Posts that insult, defame, threaten, harass or abuse other readers or people mentioned in Indiana Lawyer editorial content are also subject to removal. Please respect the privacy of individuals and refrain from posting personal information.
No solicitations, spamming or advertisements are allowed. Readers may post links to other informational websites that are relevant to the topic at hand, but please do not link to objectionable material.
We may remove messages that are unrelated to the topic, encourage illegal activity, use all capital letters or are unreadable.

Messages that are flagged by readers as objectionable will be reviewed and may or may not be removed.

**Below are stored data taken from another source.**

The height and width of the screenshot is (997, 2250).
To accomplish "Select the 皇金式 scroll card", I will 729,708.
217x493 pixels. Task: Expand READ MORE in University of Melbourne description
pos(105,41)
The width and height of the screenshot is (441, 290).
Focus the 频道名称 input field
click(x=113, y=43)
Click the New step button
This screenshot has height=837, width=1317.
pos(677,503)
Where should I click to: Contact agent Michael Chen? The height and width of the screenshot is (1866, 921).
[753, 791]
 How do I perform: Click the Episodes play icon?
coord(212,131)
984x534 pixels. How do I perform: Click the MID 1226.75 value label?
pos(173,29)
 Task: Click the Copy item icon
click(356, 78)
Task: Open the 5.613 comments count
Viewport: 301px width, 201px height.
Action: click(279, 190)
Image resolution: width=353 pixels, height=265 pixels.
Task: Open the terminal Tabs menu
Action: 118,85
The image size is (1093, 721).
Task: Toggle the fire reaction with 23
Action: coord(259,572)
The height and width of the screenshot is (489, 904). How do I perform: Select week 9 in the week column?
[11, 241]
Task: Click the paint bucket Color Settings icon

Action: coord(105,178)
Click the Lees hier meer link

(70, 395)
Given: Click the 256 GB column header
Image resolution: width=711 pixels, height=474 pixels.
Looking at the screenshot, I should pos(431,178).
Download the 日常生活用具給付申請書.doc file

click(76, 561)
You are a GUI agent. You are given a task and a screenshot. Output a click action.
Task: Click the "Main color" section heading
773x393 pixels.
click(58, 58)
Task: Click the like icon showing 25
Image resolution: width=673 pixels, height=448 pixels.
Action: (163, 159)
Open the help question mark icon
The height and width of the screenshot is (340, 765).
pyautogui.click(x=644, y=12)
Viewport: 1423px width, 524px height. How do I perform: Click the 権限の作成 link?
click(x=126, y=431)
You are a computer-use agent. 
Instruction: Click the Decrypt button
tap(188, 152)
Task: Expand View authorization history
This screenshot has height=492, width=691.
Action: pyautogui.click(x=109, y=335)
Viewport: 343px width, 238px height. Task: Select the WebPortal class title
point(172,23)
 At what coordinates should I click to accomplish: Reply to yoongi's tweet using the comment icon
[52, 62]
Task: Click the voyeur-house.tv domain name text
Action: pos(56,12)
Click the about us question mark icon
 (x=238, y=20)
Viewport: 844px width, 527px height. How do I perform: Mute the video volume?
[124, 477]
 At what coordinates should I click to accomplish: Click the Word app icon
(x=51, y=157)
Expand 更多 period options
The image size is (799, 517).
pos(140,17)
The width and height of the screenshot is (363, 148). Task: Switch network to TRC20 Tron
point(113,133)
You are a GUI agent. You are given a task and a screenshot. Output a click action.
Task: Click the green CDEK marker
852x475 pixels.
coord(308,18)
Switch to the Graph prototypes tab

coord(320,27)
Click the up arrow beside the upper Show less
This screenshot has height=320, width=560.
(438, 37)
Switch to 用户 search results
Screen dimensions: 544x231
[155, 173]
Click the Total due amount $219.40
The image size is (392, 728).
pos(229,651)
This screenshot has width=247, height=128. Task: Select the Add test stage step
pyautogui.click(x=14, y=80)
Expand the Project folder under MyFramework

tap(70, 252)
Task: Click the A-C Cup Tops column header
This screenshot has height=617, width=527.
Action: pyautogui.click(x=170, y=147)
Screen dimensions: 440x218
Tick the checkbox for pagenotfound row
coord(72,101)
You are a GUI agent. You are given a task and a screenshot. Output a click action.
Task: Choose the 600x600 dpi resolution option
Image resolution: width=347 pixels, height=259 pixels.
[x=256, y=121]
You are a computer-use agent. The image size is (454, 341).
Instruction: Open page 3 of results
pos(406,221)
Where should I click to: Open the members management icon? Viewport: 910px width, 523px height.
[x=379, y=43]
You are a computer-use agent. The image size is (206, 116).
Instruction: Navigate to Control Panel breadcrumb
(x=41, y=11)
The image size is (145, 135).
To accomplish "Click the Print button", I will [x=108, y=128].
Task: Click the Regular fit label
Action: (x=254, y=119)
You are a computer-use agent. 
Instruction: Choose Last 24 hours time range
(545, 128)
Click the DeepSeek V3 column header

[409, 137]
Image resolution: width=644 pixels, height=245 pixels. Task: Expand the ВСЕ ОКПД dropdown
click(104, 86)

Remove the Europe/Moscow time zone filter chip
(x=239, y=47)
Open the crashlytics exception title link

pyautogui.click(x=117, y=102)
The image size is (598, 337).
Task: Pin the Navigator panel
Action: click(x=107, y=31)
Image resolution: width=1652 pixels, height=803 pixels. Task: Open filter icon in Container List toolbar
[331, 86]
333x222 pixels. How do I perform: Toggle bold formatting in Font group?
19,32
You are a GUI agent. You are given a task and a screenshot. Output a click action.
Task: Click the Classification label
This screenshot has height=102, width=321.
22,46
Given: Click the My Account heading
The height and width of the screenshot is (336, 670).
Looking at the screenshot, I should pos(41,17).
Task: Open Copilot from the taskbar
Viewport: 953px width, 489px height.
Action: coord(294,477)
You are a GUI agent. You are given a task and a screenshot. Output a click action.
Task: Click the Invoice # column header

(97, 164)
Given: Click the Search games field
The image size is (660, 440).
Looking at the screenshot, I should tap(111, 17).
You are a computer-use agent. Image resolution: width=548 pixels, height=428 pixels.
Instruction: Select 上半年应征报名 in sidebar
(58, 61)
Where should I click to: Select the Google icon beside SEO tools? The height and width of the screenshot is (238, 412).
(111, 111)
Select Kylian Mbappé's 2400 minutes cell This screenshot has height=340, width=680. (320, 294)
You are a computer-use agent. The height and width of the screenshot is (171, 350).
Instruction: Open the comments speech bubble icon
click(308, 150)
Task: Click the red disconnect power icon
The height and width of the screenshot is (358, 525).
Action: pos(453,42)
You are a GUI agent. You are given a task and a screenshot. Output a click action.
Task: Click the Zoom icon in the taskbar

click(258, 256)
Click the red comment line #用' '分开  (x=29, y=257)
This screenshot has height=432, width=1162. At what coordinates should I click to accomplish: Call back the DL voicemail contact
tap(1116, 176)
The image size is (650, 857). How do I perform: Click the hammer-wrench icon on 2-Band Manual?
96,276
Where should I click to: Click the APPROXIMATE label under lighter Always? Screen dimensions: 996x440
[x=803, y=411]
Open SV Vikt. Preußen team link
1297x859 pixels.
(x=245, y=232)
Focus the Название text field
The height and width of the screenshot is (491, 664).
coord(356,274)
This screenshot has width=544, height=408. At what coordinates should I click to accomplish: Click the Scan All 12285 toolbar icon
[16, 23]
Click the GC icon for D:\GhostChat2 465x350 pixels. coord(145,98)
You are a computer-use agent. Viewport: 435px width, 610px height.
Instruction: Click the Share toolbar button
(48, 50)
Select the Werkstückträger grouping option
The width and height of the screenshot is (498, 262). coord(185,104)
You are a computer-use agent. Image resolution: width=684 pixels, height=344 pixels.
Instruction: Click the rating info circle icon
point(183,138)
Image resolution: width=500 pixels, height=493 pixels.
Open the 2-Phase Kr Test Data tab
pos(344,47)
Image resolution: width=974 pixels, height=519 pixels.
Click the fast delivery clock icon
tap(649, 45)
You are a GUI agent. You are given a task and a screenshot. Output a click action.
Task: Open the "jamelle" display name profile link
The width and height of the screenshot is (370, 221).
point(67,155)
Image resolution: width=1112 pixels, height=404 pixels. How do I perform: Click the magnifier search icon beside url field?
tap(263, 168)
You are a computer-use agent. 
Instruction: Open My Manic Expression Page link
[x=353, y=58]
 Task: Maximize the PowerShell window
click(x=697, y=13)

Please do not flag a post simply because you disagree with it.

Sponsored by
Subscribe to Indiana Lawyer
  1. It's an appreciable step taken by the government to curb the child abuse that are happening in the schools. Employees in the schools those are selected without background check can not be trusted. A thorough background check on the teachers or any other other new employees must be performed to choose the best and quality people. Those who are already employed in the past should also be checked for best precaution. The future of kids can be saved through this simple process. However, the checking process should be conducted by the help of a trusted background checking agency(

  2. Almost everything connects to internet these days. From your computers and Smartphones to wearable gadgets and smart refrigerators in your home, everything is linked to the Internet. Although this convenience empowers usto access our personal devices from anywhere in the world such as an IP camera, it also deprives control of our online privacy. Cyber criminals, hackers, spies and everyone else has realized that we don’t have complete control on who can access our personal data. We have to take steps to to protect it like keeping Senseless password. Dont leave privacy unprotected. Check out this article for more ways:

  3. You need to look into Celadon not paying sign on bonuses. We call get the run

  4. My parents took advantage of the fact that I was homeless in 2012 and went to court and got Legal Guardianship I my 2 daughters. I am finally back on my feet and want them back, but now they want to fight me on it. I want to raise my children and have them almost all the time on the weekends. Mynparents are both almost 70 years old and they play favorites which bothers me a lot. Do I have a leg to stand on if I go to court to terminate lehal guardianship? My kids want to live with me and I want to raise them, this was supposed to be temporary, and now it is turning into a fight. Ridiculous

  5. Here's my two cents. While in Texas in 2007 I was not registered because I only had to do it for ten years. So imagine my surprise as I find myself forced to register in Texas because indiana can't get their head out of their butt long enough to realize they passed an ex post facto law in 2006. So because Indiana had me listed as a failure to register Texas said I had to do it there. Now if Indiana had done right by me all along I wouldn't need the aclu to defend my rights. But such is life.